= Records shown =
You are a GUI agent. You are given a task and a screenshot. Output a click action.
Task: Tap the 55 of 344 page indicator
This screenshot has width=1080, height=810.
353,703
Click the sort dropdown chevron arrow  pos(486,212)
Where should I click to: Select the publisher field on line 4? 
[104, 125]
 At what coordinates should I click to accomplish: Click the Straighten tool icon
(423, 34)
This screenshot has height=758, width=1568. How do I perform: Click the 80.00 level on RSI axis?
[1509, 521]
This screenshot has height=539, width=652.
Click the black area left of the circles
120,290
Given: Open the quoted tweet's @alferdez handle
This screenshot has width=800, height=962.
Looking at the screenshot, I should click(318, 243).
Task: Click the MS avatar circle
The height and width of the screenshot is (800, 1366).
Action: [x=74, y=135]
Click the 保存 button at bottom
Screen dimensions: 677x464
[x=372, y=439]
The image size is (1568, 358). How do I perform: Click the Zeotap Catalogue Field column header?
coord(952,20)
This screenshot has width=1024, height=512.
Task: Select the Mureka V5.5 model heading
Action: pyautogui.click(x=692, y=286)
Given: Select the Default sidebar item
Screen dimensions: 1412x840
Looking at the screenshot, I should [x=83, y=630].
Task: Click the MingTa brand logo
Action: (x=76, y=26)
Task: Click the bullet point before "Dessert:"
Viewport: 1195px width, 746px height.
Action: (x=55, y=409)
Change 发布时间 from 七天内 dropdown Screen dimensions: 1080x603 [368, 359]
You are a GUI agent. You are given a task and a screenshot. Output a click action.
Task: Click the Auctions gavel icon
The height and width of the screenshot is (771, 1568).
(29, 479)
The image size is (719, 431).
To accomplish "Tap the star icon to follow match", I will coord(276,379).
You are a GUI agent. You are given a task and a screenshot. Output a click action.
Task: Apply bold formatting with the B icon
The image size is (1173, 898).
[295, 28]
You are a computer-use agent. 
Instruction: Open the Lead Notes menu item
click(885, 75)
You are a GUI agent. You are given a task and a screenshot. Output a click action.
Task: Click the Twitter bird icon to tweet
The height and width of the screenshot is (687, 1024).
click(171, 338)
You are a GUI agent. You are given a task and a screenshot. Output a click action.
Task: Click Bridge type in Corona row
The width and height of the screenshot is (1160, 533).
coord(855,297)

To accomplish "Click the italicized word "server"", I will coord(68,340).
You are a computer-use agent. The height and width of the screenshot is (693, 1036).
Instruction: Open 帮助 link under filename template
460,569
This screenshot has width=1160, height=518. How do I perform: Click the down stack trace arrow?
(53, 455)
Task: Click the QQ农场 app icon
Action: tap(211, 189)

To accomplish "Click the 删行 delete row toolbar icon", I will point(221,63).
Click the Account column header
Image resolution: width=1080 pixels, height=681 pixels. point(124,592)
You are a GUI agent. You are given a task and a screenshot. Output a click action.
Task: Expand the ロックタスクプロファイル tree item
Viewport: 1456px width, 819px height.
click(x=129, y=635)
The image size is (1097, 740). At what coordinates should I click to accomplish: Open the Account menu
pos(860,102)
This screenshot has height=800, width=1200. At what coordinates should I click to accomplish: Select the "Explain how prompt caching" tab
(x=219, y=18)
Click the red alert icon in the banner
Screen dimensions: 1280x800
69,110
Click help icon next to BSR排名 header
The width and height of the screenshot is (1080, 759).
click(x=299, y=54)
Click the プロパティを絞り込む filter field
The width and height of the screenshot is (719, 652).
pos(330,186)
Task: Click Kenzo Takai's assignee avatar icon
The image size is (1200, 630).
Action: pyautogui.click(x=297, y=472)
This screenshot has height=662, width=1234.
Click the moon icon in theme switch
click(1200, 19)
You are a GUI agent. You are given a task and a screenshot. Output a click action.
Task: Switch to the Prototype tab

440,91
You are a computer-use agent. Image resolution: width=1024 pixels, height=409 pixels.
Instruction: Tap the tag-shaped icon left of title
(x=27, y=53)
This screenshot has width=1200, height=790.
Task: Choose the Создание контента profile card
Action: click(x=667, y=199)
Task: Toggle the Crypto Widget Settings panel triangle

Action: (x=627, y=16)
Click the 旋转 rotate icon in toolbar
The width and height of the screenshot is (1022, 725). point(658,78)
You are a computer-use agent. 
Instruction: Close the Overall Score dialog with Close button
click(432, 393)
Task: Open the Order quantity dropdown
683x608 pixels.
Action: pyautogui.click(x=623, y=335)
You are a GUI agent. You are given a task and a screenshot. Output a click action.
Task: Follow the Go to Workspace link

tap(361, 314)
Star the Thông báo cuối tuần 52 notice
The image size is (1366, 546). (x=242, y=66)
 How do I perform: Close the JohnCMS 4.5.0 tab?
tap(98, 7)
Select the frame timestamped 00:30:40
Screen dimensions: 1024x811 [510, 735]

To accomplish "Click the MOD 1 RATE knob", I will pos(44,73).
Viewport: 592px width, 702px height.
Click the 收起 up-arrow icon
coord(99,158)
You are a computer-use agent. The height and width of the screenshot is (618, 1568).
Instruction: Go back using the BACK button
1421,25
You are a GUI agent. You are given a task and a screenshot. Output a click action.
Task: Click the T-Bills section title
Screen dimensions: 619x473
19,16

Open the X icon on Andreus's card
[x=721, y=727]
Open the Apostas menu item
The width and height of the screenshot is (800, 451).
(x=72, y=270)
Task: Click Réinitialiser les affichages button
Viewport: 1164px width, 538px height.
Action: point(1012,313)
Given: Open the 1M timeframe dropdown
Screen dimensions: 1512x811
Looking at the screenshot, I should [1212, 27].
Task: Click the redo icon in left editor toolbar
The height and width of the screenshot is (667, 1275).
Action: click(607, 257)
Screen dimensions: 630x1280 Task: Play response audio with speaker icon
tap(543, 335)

= Problem statement =
Make a list of all lines in the data that contain "computer".

= Worked solution =
You are a computer-use agent. 
You are a computer-use agent. The height and width of the screenshot is (693, 1036).
You are a computer-use agent. Image resolution: width=1024 pixels, height=409 pixels.
You are a computer-use agent. 
You are a computer-use agent. The height and width of the screenshot is (618, 1568).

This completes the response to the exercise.